Leaf watchers rejoice: There should be a more colorful and longer leaf period this year.
“If you remember back when we were in the drought, when we’d start going into fall it would seem like the leaves would start turning a little earlier,” said Vaughn Smith, a forecaster with the National Weather Service. “It was because the trees didn’t have enough water. But this year, it looks like everything is right on track as to when the leaves are supposed to be turning.”
With the official first day of fall arriving today, Smith said the upcoming season is expected to be “near normal” in terms of temperature and precipitation.
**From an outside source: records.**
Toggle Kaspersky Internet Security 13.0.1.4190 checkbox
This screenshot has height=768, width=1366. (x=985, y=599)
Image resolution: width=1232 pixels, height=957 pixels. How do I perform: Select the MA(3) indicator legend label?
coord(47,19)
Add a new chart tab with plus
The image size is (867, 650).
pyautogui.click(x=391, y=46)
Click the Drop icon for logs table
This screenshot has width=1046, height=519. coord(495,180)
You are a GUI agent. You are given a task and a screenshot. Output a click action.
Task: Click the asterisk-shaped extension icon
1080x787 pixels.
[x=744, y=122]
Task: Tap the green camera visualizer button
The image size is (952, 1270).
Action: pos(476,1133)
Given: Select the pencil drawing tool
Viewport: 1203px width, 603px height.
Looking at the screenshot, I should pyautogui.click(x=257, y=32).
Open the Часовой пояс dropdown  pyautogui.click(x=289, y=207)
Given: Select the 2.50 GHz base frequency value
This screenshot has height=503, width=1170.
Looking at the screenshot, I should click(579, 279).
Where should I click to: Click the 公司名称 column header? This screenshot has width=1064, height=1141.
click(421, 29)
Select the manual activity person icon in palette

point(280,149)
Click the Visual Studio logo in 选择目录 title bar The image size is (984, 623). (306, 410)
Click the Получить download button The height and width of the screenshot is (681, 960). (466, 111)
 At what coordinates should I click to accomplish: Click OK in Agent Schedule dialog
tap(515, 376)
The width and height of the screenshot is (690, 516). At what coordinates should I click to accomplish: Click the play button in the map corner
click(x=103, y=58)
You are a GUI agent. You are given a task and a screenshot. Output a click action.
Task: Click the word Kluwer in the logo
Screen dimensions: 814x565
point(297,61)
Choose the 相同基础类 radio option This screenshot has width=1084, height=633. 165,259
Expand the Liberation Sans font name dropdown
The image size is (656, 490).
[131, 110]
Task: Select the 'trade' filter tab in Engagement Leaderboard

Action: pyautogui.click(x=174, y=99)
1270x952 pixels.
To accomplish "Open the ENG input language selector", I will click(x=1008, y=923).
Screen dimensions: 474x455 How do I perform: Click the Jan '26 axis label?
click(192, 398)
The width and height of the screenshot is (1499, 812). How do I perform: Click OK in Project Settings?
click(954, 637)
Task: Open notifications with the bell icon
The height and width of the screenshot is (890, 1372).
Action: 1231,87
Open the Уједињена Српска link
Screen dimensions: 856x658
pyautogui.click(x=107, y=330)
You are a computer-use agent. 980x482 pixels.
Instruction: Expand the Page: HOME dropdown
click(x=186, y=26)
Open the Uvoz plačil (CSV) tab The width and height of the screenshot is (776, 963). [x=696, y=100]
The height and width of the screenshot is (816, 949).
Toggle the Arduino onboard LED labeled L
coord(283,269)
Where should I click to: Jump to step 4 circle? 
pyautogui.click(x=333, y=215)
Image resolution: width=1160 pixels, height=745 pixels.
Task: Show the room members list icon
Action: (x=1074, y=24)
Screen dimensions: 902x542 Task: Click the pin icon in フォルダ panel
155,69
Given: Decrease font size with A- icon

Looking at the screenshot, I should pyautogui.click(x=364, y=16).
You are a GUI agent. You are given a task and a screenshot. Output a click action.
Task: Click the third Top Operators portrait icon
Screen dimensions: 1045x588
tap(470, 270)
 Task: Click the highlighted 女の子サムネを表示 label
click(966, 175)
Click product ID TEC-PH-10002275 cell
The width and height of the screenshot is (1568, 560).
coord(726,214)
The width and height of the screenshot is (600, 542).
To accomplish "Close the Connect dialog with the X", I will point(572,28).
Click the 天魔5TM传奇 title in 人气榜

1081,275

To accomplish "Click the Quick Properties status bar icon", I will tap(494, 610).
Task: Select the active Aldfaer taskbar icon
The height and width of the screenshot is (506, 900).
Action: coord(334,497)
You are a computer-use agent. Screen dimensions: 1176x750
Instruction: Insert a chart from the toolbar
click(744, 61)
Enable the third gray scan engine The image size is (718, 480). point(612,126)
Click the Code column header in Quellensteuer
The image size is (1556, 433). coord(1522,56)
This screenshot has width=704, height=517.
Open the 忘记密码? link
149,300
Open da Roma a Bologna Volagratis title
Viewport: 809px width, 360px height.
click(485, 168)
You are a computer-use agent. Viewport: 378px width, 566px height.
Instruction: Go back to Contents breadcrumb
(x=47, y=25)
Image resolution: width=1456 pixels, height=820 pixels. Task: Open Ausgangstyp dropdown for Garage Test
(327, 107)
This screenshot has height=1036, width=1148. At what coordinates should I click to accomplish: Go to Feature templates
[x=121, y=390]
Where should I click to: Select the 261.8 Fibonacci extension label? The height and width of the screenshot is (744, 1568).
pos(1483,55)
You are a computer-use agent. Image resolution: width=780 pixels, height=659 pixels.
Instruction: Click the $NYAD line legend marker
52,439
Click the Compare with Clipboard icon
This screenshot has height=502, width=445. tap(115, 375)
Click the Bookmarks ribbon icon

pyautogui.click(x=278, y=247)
He said rainfall should not be anywhere near what it was over the summer. “That was not normal,” he said with a laugh.
Summer made a soggy exit Saturday, with about an inch of rain recorded at the NWS automated station at Gainesville’s Lee Gilmer Memorial Airport.
Bill Murphey, the state climatologist with the Georgia Environmental Protection Division, said 61.19 inches of precipitation was recorded in Gainesville year-to-date.
“That’s the second wettest (year) of all time, up to this point,” he said. “That’s 23.14 inches above normal.”
He added that autumn tends to typically be drier.
The summer rains have eased in recent weeks, and Hall County Extension Coordinator Michael Wheeler said that could contribute to more leaf color.
“The trees aren’t in a lot of stress right now,” Wheeler said. “Usually by now, they’re stressed out because it’s been so dry.
“If we get bright, cool days and good, cool nights, that really helps that secondary (color).”
Murphey said that during a drought, there tends to be poorer color and a “quicker drop of leaves.”
“Temperature is real important,” Murphey said. He said that, for the past six months, the Hall County area has tied with the second coldest average at 67.5 degrees, 2.7 degrees below normal.
“If you kind of spread the rain and you spread the temperature out toward the end of summer going into fall over a little longer period of time, then you have a good chance of getting some decent colors and some decent fall foliage,” Murphey said.
Stefanie Paupeck, communications manager with the Georgia Department of Economic Development, said that this time of year definitely attracts tourists.
She said that in 2012, tourism dollars in Hall County added up to $252 million, up from $234 million in 2011.
2012 was “tourism’s best year ever” in Georgia, with tourism generating $51.2 billion, Paupeck added.
The department does not break those numbers down by month or season, but “I think it’s safe to say that visitors travel to the North Georgia mountains to experience the fall pretty regularly,” she said.
For local residents, this is a good time of year for the home gardener to plant trees and shrubs, Wheeler said.
“Even though (they) are dormant during the winter time, they will grow roots,” he explained. “Our soil doesn’t get that cold to where root growth would be stunted.”
Wheeler also said now is the ideal time to plant spring flowering bulbs, like tulips and daffodils.
“Soil sampling in the fall is great because if you need lime for your gardens of your flower beds to raise the pH, this is a great time of year to do that,” he said.
Autumn arrives with what should be a clear, pleasant day with a high of 76 and a nighttime low of 62.
Vaughn said that some showers from Saturday may hold over into this morning, but should then clear out in the afternoon and evening hours. Monday temperatures will be about the same, with partly cloudy skies and only a slight chance of rain.